Talked to @GrabYourPitchforks offline: This is a scenario we want to explicitly avoid for security reasons. We don't want the archive extraction to unexpectedly add a symlink where it could cause trouble. This also has a workaround: The user has to iterate the archive, then read the Name and explicitly choose the destination for extraction. We don't want the TarFile helper methods to do it.

ghost commented 2 years ago

This issue has been marked needs-author-action and may be missing some important information.

tmds commented 2 years ago

@GrabYourPitchforks @carlossanlop because tar allows, I think .NET should too. Without this you can't backup and restore a directory which links with absolute paths.

jozkee commented 2 years ago

I agree with @tmds, there may be scenarios where you want to have symlinks pointing outside of the destination.

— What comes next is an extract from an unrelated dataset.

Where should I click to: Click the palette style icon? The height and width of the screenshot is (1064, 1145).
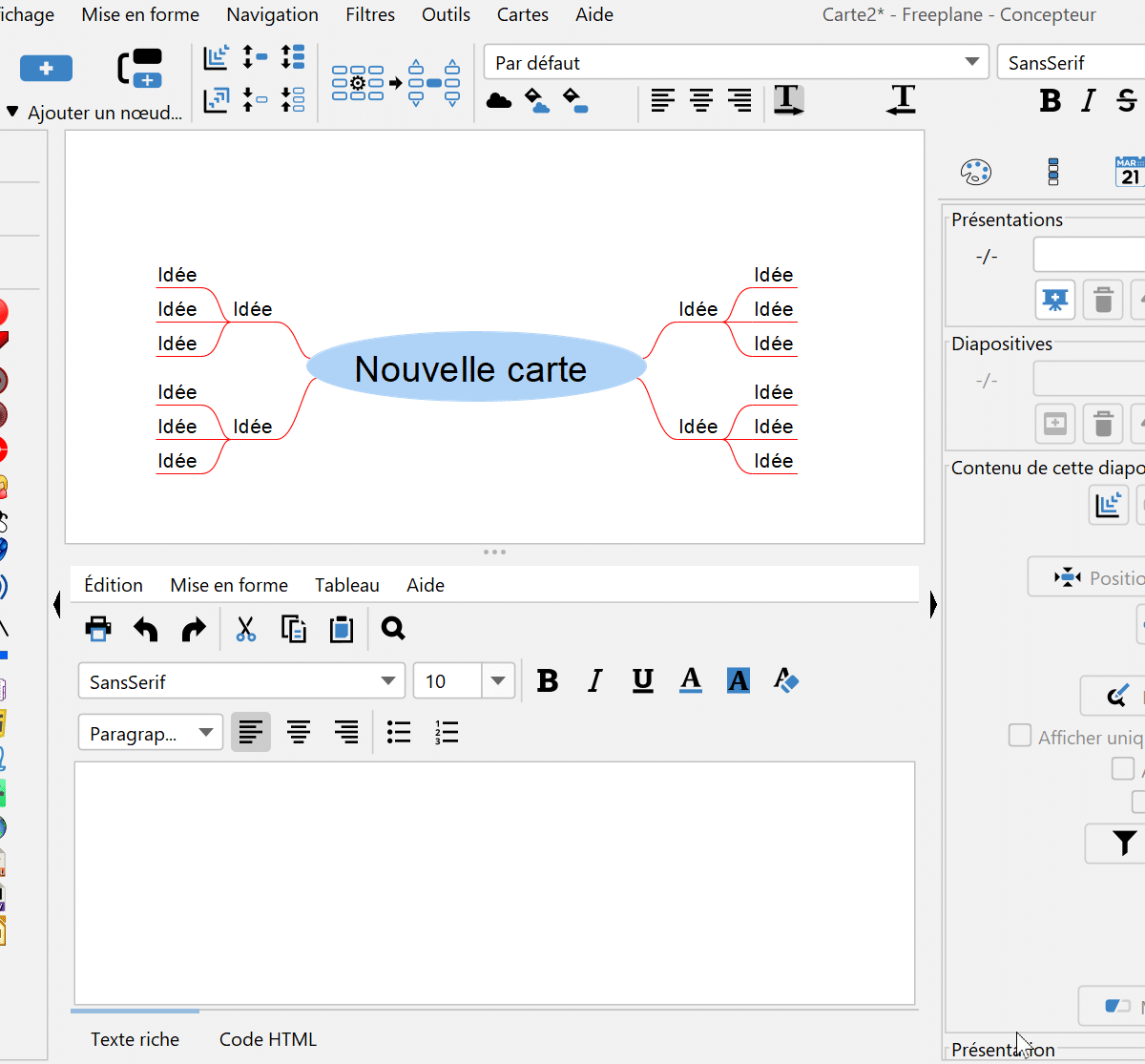975,172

Plus, symlinks are allowed to have anything on their target; they won't be resolved until required.

@GrabYourPitchforks @blowdart, could you please reconsider?

cc @bartonjs

blowdart commented 2 years ago

What you're describing is the zipslip vulnerability (except, well, in tar files). The workaround of iterating through the directly structure is there should you want it, but if we enable it by default lots of windows users won't understand the problem (because symlinks in Windows are just odd), and we'd have path escapes everywhere. So, I'm still thinking no on this.

bartonjs commented 2 years ago

I agree with @blowdart. If you want the insecure thing you have to write it yourself.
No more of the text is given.